As a teenager, Sirani became the breadwinner of her family when her artist father’s gout ended his painting career. The young artist specialized in working quickly. On one occasion, a grand duke asked her to paint him a Madonna, and Sirani created one on the spot.
In 1994, the U.S. Postal Service issued a holiday stamp featuring Sirani’s Madonna and Child painting (right) from 1663. It was the first holiday stamp to feature the work of a woman artist.
JAN. 8, 1815: JORDAN NOBLE, fourteen, played drums during an American victory over British troops at the Battle of New Orleans. This is a big deal because in a pre-electronics age, the drum was a military communication device that sounded up to 30 different instructions to soldiers, telling them to commence firing, to cease firing, and more.
Jordan was justifiably proud of his role in the victory. For years, the biracial ex-slave from Georgia carried a card that identified him as “Jordan B. Noble, the veteran drummer who had the pride and satisfaction of beating to arms the Americans … on the 8th of January, 1815.”

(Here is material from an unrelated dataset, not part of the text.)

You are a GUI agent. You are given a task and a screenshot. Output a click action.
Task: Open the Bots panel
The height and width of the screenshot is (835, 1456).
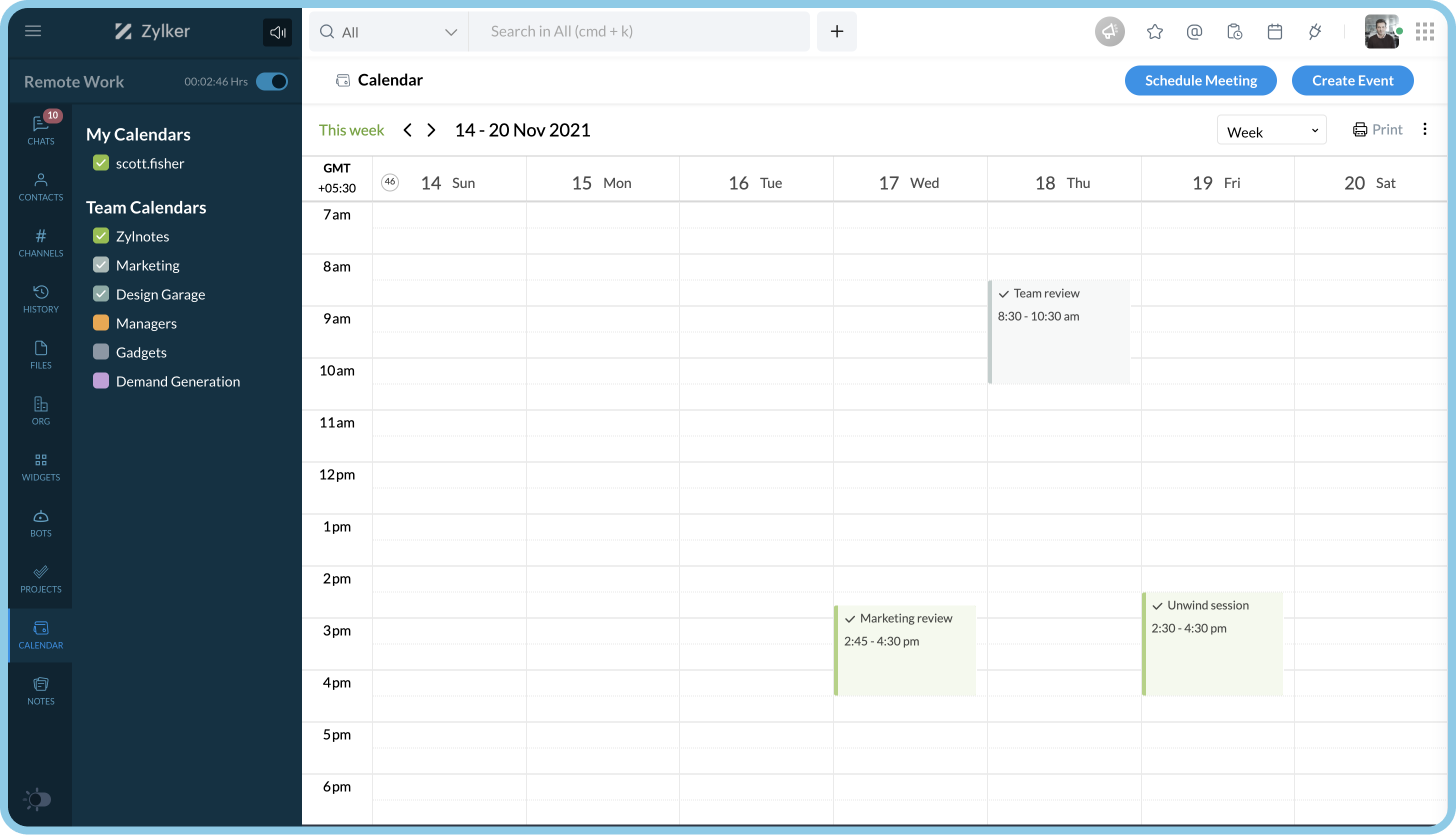(40, 522)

JAN. 8, 1864: DAVID O. DODD, seventeen, was hanged by the Yankees for spying during the Civil War. known as the “Boy Martyr of the Confederacy,” Dodd (left) had been discovered behind Union lines with a Morse Code message that revealed precise information about Union strength in Little Rock, Arkansas. He refused to name his informant before his hanging, making him a hero in the Confederacy.